Bioenergetic preferences of cancer cells foster tumor acidosis that in turn leads to dramatic reduction in glycolysis and glucose-derived acetyl-coenzyme A (acetyl-CoA). Here, we show that the main source of this critical two-carbon intermediate becomes fatty acid (FA) oxidation in acidic pH-adapted cancer cells. FA-derived acetyl-CoA not only fuels the tricarboxylic acid (TCA) cycle and supports tumor cell respiration under acidosis, but also contributes to non-enzymatic mitochondrial protein hyperacetylation, thereby restraining complex I activity and ROS production. Also, while oxidative metabolism of glutamine supports the canonical TCA cycle in acidic conditions, reductive carboxylation of glutamine-derived α-ketoglutarate sustains FA synthesis. Concomitance of FA oxidation and synthesis is enabled upon sirtuin-mediated histone deacetylation and consecutive downregulation of acetyl-CoA carboxylase ACC2 making mitochondrial fatty acyl-CoA degradation compatible with cytosolic lipogenesis.

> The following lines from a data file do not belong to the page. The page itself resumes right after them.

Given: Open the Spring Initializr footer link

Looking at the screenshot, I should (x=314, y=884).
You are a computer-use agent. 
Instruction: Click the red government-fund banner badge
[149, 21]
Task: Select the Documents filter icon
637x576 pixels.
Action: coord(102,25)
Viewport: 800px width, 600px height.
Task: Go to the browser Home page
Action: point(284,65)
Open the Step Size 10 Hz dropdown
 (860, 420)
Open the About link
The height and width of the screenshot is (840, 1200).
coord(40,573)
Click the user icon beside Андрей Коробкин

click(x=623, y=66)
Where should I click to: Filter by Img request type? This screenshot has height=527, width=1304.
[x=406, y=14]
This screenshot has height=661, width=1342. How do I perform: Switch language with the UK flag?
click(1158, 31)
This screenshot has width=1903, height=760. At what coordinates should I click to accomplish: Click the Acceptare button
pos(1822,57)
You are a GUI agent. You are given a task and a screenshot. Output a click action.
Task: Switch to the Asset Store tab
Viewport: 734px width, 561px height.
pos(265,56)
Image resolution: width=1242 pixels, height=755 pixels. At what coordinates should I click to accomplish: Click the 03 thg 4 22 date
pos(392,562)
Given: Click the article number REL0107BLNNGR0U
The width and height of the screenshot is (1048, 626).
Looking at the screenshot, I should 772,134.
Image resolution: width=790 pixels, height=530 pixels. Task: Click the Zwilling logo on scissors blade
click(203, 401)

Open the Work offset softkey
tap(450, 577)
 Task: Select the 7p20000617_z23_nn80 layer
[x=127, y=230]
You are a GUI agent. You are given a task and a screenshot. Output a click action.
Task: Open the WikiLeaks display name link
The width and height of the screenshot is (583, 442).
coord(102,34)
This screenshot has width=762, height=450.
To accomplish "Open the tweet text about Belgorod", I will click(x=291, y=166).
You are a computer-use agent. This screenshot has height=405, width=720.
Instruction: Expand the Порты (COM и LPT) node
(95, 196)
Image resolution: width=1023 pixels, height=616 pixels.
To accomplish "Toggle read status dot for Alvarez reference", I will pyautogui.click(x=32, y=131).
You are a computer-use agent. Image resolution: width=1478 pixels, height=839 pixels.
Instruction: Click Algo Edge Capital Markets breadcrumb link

Perturbations of these regulatory processes lead to tumor growth inhibitory effects further identifying FA metabolism as a critical determinant of tumor cell proliferation under acidosis. [Display omitted] •Chronic tumor acidosis induces metabolic rewiring toward fatty acid oxidation•Acidosis-induced mitochondrial hyperacetylation restrains complex I activity•Histone deacetylation-mediated ACC2 repression allows FAO and FAS concomitance•Fatty acid metabolism is a promising target to tackle the tumor acidic compartment Like hypoxia, acidosis is nowadays recognized as a hallmark of many tumors. Corbet et al. show that acidic pH profoundly reprograms the metabolism of cancer cells toward fatty acid oxidation. Associated changes in the acetylome further tune this rewiring by clamping mitochondrial complex I activity and downregulating acetyl-CoA carboxylase ACC2.